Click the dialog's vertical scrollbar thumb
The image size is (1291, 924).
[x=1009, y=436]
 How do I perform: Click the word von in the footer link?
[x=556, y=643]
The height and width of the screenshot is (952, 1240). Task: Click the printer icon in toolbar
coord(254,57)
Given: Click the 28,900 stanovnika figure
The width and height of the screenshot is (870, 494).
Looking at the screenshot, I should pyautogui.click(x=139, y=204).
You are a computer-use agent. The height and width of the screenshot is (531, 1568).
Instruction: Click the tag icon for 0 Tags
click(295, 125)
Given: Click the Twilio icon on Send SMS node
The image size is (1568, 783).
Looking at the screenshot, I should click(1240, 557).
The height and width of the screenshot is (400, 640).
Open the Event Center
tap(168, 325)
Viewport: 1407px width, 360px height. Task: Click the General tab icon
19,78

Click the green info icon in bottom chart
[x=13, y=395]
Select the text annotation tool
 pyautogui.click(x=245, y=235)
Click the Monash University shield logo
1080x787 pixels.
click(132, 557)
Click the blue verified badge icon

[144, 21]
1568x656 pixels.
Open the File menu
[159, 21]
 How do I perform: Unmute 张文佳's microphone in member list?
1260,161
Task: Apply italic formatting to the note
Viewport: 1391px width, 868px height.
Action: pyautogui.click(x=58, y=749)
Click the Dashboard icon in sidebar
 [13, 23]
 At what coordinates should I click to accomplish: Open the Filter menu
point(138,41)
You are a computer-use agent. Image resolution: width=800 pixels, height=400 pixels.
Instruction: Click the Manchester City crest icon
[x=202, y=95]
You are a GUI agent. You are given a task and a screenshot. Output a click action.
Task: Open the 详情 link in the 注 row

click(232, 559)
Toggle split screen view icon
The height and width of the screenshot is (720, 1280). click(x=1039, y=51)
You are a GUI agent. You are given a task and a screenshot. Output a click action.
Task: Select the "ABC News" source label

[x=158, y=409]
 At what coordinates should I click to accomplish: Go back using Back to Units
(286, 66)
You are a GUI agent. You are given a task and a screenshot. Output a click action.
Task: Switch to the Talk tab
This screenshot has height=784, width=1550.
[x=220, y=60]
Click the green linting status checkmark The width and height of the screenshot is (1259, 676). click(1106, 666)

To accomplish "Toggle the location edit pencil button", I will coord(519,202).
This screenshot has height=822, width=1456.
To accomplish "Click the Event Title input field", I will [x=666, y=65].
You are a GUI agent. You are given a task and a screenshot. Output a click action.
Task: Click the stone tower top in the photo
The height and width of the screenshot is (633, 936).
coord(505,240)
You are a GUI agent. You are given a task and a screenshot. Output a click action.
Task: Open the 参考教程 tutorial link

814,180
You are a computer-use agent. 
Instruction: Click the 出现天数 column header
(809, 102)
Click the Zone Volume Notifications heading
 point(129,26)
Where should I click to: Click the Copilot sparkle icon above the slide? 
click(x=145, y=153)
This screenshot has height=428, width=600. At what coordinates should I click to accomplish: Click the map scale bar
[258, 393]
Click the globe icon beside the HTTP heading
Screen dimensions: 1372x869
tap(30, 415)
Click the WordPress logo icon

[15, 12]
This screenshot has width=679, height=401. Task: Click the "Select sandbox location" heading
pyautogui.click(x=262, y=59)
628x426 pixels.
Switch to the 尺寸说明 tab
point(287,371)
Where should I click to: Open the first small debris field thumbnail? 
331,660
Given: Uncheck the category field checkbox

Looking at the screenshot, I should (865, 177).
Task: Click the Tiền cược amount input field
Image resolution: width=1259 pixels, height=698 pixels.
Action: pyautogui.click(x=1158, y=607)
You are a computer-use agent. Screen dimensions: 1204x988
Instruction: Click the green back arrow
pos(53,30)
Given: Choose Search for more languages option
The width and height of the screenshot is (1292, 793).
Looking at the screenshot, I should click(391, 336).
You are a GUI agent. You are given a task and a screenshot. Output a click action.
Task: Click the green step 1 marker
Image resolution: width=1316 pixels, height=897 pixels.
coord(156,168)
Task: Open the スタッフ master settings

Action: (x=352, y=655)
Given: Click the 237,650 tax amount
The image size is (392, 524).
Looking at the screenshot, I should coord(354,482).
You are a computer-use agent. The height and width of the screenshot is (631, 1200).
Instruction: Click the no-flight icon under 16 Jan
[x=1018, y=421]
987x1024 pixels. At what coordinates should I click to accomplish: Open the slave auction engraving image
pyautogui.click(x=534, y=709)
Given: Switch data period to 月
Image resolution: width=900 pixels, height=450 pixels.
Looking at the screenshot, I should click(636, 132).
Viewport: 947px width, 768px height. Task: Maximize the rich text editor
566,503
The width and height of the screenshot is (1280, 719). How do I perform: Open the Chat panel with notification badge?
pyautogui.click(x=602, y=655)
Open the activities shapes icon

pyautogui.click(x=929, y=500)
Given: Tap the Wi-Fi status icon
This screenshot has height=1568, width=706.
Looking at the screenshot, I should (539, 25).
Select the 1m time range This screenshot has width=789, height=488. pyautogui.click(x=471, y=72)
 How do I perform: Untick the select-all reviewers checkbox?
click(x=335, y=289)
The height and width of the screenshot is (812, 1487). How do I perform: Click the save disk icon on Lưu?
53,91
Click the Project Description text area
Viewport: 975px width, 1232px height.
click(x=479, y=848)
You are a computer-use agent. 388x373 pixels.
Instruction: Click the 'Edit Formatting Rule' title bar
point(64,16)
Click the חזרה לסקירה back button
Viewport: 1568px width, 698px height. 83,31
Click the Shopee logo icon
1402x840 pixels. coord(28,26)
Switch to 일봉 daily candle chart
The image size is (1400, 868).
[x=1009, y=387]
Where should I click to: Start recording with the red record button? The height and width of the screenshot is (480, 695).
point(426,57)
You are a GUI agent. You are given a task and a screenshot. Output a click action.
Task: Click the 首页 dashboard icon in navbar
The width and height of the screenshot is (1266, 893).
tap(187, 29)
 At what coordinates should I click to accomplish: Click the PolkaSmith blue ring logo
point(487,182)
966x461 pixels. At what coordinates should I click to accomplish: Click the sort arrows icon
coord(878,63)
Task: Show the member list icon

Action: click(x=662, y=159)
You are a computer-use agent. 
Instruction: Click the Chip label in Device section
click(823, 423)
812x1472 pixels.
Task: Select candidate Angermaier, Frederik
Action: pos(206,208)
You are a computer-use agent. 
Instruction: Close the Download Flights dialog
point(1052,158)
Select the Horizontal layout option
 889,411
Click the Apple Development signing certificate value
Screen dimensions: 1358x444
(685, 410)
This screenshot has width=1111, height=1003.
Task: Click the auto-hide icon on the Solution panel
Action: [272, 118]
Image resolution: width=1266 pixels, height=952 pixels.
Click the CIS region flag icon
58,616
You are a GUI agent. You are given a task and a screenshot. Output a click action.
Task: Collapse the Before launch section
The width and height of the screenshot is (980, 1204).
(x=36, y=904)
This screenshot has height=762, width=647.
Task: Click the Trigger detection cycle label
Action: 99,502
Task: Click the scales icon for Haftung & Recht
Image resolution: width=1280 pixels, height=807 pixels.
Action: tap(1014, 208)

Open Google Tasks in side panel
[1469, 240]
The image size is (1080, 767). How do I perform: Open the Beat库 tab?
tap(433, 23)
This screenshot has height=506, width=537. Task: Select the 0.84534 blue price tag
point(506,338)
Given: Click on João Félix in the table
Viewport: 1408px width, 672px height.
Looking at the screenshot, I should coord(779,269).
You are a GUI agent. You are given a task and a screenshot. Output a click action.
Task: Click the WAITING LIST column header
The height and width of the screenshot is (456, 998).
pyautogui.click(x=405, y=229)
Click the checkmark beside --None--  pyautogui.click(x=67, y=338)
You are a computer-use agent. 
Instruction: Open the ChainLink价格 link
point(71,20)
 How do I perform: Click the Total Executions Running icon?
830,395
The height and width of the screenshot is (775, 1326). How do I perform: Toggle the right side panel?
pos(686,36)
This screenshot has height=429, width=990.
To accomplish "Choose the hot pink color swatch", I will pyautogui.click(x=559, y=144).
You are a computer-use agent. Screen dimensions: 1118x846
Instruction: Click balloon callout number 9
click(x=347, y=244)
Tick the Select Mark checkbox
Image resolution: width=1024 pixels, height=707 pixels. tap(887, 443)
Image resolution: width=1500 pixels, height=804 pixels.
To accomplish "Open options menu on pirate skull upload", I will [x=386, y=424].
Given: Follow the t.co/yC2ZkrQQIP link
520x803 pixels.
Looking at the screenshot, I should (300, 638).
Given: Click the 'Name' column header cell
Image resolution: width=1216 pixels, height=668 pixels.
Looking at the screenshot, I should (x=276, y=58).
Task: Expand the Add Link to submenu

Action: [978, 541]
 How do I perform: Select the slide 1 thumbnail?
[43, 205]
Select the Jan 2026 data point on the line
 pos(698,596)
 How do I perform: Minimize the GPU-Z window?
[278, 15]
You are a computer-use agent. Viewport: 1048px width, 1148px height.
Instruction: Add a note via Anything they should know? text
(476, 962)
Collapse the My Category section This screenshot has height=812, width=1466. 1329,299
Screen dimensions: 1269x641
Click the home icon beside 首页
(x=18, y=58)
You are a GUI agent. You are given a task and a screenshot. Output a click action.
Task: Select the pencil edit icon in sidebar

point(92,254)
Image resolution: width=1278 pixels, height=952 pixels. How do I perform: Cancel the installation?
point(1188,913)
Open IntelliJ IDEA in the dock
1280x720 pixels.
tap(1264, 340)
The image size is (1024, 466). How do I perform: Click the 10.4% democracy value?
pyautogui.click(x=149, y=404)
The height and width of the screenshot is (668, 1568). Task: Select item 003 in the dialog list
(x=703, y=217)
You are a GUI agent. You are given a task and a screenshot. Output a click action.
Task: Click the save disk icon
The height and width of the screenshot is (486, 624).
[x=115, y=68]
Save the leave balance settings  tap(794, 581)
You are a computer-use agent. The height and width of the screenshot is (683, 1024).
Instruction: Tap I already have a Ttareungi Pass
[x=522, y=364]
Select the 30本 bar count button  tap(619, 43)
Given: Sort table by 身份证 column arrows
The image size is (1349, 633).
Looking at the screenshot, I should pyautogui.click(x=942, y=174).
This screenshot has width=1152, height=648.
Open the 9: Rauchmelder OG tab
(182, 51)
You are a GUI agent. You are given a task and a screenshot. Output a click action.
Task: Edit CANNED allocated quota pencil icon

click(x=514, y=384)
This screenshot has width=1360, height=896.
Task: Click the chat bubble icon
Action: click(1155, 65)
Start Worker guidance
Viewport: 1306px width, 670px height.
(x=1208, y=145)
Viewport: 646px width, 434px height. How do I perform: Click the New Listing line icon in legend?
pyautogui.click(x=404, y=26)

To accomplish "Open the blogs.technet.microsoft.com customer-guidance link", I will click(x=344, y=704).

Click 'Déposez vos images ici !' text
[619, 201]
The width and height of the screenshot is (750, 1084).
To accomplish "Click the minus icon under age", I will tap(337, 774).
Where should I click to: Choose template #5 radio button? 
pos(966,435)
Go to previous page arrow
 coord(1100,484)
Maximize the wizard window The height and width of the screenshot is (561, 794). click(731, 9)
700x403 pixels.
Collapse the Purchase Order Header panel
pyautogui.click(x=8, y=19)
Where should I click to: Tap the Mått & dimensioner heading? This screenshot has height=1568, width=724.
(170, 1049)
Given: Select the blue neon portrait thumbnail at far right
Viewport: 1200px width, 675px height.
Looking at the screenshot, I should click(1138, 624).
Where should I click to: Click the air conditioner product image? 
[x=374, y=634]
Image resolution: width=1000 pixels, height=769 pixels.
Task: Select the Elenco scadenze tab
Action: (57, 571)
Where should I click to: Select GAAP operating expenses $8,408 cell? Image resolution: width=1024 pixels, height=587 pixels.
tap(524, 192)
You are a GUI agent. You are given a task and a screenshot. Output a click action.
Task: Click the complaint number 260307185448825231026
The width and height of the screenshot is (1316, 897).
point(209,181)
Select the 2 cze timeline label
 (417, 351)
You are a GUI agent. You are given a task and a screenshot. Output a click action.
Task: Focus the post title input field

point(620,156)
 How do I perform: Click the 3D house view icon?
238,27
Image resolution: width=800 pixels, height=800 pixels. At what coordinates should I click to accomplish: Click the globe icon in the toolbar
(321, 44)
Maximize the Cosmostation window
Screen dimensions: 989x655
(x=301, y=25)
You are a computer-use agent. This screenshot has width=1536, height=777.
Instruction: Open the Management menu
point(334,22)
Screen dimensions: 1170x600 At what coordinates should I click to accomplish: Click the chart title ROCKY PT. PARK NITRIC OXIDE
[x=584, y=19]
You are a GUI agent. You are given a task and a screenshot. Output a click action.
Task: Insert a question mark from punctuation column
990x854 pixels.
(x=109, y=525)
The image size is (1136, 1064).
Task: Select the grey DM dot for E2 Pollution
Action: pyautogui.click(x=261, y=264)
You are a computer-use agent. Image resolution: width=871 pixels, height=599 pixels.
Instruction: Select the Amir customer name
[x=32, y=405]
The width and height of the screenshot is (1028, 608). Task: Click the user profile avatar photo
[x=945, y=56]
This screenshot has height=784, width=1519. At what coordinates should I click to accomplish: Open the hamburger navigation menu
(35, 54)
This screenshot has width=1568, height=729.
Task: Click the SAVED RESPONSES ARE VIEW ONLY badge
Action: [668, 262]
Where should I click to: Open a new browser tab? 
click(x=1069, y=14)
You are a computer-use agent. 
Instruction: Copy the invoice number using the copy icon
++++++++++
▸ **Prompt**:
The word to look for is "status"; copy out every line of the entries that holds it.

▸ **Written solution**:
Click the green linting status checkmark The width and height of the screenshot is (1259, 676). click(1106, 666)
Given: Tap the Wi-Fi status icon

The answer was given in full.